» **PROBLEM TO SOLVE**:
Of all the lines below, return only those starting with the line holding "Instruction: Open the" and going on through the line holding "This screenshot has width=2520, height=1457.", exactly as written.

» **DATASET EXCERPTS**:

= = = = =

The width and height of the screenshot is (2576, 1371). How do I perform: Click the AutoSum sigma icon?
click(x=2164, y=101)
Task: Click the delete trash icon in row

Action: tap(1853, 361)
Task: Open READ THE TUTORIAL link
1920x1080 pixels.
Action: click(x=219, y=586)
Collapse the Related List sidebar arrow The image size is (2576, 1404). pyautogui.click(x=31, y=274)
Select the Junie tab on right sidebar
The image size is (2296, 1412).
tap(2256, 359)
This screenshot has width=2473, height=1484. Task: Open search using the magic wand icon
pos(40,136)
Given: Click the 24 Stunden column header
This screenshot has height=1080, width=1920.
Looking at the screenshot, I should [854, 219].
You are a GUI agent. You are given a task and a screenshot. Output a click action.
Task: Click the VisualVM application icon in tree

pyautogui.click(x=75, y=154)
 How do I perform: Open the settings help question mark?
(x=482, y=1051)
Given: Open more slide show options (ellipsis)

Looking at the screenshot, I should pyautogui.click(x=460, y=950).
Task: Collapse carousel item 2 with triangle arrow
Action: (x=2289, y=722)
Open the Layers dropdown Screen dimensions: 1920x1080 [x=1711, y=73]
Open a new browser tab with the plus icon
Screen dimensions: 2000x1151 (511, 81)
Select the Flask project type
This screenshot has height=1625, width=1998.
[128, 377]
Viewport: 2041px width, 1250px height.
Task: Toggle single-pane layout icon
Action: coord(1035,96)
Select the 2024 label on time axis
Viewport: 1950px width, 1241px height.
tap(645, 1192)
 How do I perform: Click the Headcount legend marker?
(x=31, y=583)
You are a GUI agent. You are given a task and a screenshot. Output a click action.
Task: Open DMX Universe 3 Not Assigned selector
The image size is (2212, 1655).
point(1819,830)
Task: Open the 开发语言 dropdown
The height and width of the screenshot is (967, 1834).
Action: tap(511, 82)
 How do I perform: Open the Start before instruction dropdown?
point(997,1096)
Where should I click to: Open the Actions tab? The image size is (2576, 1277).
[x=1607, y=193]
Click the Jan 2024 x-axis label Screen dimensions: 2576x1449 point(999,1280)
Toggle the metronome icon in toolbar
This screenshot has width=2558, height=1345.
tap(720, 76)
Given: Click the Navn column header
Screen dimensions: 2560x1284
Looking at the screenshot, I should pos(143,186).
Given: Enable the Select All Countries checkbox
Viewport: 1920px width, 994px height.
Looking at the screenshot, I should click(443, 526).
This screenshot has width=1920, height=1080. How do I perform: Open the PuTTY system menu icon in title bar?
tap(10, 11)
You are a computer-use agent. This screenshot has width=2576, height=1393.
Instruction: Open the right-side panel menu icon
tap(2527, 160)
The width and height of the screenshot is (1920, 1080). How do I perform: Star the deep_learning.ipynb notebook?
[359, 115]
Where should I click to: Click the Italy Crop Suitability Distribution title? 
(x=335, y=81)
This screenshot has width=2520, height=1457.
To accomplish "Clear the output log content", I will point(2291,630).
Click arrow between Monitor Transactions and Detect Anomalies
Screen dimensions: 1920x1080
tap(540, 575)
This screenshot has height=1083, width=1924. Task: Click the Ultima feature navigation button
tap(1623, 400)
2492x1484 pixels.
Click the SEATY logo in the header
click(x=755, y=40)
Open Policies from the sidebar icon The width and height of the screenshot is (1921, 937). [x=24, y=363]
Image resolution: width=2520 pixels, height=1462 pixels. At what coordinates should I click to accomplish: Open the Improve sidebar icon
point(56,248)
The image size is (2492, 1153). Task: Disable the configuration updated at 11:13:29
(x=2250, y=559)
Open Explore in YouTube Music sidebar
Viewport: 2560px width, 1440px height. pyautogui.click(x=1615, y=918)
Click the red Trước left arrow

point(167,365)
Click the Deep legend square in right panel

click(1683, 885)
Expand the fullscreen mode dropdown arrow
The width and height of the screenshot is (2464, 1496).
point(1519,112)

= = = = =

» **ANSWER SPACE**:
Instruction: Open the right-side panel menu icon
tap(2527, 160)
The width and height of the screenshot is (1920, 1080). How do I perform: Star the deep_learning.ipynb notebook?
[359, 115]
Where should I click to: Click the Italy Crop Suitability Distribution title? 
(x=335, y=81)
This screenshot has width=2520, height=1457.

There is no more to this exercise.